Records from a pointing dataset
'''

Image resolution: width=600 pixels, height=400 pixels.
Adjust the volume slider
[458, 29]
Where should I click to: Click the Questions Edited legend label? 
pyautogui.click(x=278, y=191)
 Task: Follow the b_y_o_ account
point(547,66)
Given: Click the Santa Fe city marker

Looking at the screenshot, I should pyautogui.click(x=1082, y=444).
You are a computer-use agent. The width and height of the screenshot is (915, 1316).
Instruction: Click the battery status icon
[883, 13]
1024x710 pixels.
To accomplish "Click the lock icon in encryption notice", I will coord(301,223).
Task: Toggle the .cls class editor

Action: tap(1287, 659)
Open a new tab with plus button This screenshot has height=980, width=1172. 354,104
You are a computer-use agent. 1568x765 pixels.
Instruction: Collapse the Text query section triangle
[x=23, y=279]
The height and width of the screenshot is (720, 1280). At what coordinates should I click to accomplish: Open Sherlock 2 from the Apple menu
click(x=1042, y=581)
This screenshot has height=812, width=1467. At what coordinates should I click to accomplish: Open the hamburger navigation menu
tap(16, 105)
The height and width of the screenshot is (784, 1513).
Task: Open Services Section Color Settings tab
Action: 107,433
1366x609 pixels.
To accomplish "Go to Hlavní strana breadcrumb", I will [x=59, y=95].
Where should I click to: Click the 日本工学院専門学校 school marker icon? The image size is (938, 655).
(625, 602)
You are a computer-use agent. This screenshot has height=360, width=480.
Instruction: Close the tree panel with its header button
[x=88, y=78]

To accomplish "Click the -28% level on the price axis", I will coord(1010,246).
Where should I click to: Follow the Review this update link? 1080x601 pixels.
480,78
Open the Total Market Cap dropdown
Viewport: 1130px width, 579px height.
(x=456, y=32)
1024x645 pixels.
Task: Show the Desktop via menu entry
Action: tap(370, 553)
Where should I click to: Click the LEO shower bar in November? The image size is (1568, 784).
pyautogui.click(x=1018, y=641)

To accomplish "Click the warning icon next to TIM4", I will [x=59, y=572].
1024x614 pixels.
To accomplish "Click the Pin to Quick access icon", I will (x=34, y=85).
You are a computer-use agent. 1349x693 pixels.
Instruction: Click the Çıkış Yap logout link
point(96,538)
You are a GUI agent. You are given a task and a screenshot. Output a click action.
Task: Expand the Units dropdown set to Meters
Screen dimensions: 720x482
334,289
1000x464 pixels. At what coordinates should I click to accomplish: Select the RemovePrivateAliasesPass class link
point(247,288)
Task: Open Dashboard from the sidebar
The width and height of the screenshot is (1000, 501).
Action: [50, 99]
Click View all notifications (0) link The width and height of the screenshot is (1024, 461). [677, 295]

'''

STATED PROBLEM
Reproduce in full the stretch from the line containing "You are a GUI" through the end of the records, changing only the answer coordinates: multiply each by 2.15 and round to the nearest whole number, with halves rounded up.

COMPLETE OUTPUT
You are a GUI agent. You are given a task and a screenshot. Output a click action.
Task: Expand the Units dropdown set to Meters
Screen dimensions: 720x482
718,621
1000x464 pixels. At what coordinates should I click to accomplish: Select the RemovePrivateAliasesPass class link
point(531,619)
Task: Open Dashboard from the sidebar
The width and height of the screenshot is (1000, 501).
Action: [108, 213]
Click View all notifications (0) link The width and height of the screenshot is (1024, 461). [1456, 634]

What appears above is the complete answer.